Unique to Google Analytics, event tracking is the tracking of activity on interactive elements of your brand’s website. These activities (or “events”) can consist of any type of interaction — everything from hitting the play/pause button on a video, abandoning a form, submitting a form, refreshing a game, downloading a file, etc. The list goes on. Almost any and every interaction on your brand’s interactive media counts as “an event.”
What makes event tracking so helpful is that it provides great insight into how your consumers peruse your website as well as how interested they are in your content. If event tracking reveals that people are only hitting the play button on a game once, it could be an indicator that the game is boring or simply isn’t challenging enough. On the flip side, several “play” actions could indicate that people really enjoy the game that’s on your site. Likewise, not seeing enough “download” events/actions could be a good indicator that the downloadable content (an e-guide, a video, etc) isn’t interesting or useful enough to download. When brands possess this type of data, they can make significant improvements to their content, as well as their overall marketing strategy.
Integrating event tracking into your website can be a little tricky, but thankfully, there are a number of how-to guides out there (including the one on Google) that can help you implement GA event tracking pretty easily. There are also a number of excellent guides on how to access and read reports from GA on the events you’ve tracked.
Multiple Choice Answers
The last type of consumer information I highly recommend tracking are multiple-choice answers in quizzes, surveys and evaluators. Obviously, multiple-choice questions (and answers) will vary considerably, but there are 2 ways tracking multiple-choice answers can help your brand! For one, like event tracking, multiple choice questions and answers will give your brand a better idea of what the majority of consumers want or expect from you. By providing your consumers with a few limited options to choose from (within your quiz or survey), it allows you to segment each response with a percentage; so that you can group certain consumers by their particular response. For example: If you ask the question, “which one of these colors if your favorite?” and you supply 4 possible answers (Red, Blue, Green, Yellow), you can determine what color is most popular by how many people selected a certain response. This generally can’t be done with form-fill responses.

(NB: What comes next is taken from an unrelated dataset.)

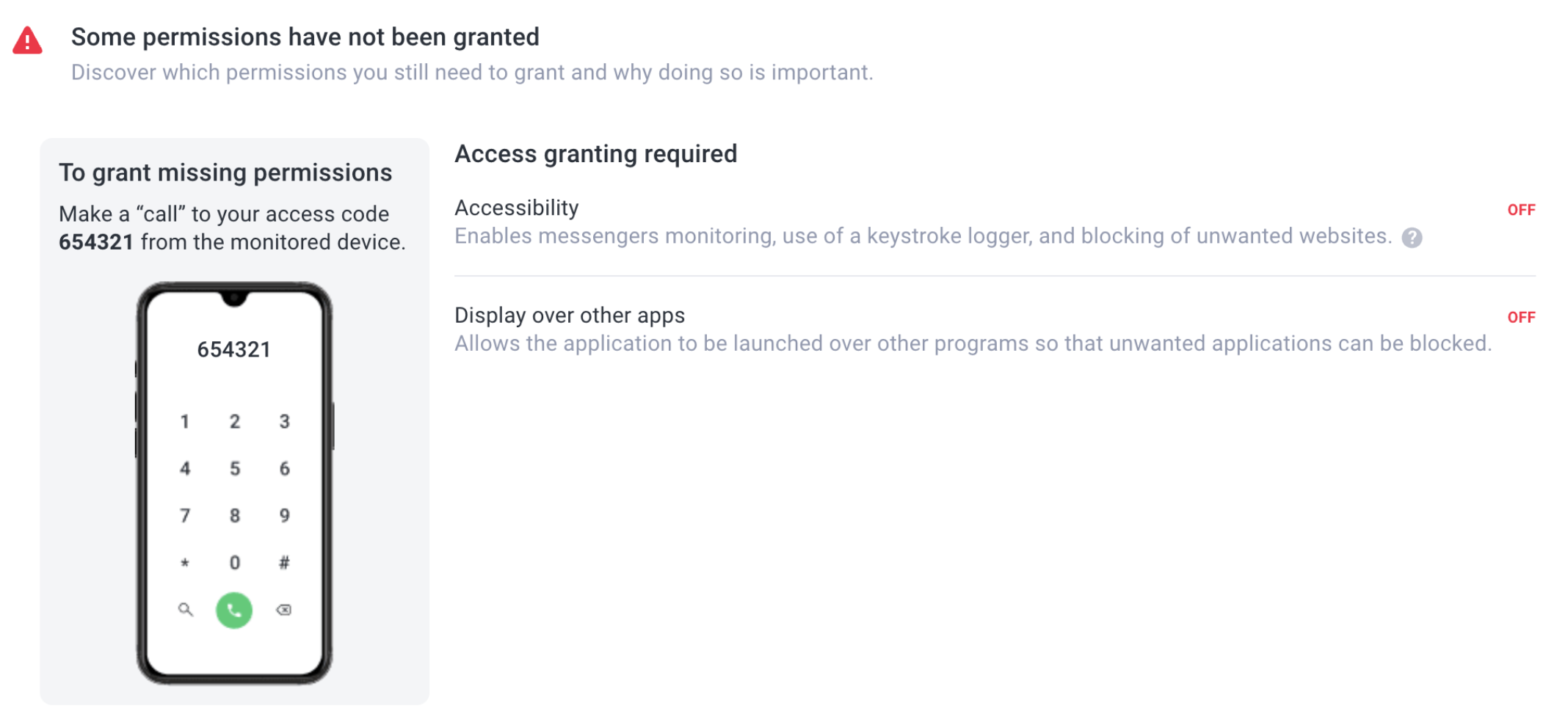Click the red warning triangle icon
The image size is (1568, 725).
(28, 40)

Another reason tracking multiple-choice answers can be useful is that brands can hone in further on specific users that gave a certain response (Ex: pulling up the list of users who responded with their favorite color as “red”). It allows brands to focus their marketing efforts on specific users in that category — whether it be through e-mail marketing, direct mail or phone calls. Additionally, you might discover that consumers that answered with a particular response have certain commonalities that should be acknowledged. Some great multiple-choice questions you can ask often regard: purchase timeframe, desired brand, current brand — anything that would help with any future discussions, really!

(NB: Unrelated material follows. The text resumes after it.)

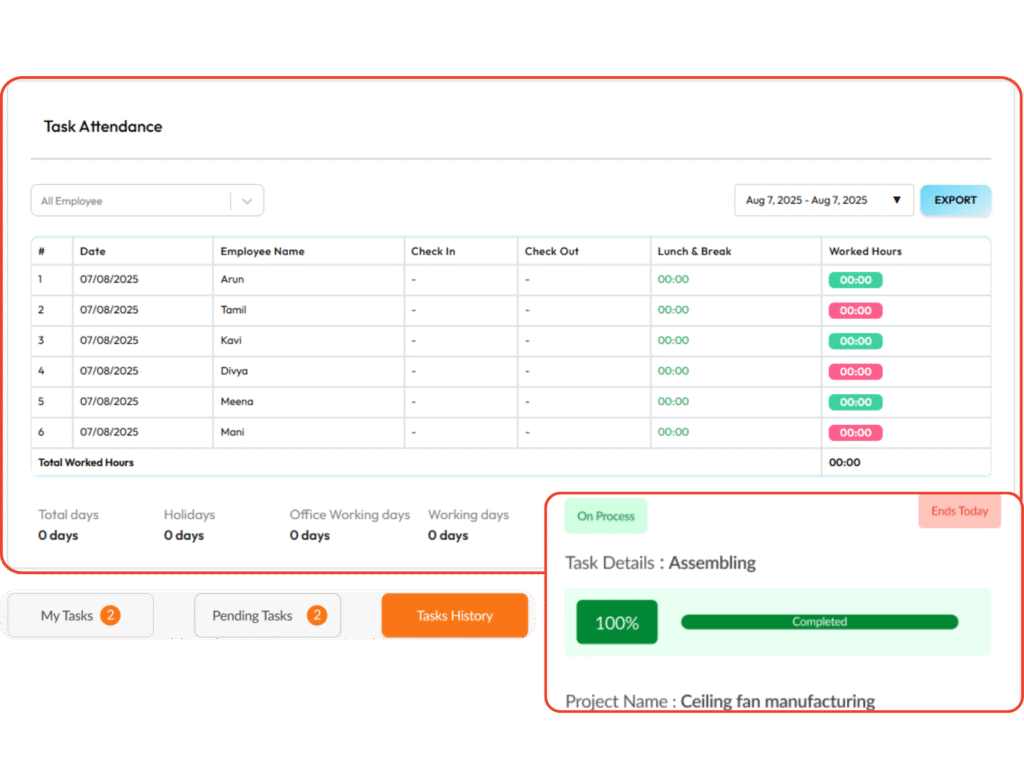Click the 100% completion badge
1024x761 pixels.
click(x=617, y=622)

No matter what the ultimate goal of your interactive content is, collecting data on any aspect of a consumer’s interaction is worth the effort. With new competitors sprouting up every single day, you owe it to your brand to know who your consumers are and what they want. Advances in technology have not only made it possible to gather this data, but have made it extremely easy to do so. With all the resources available to marketers, there’s no excuse not to track everything!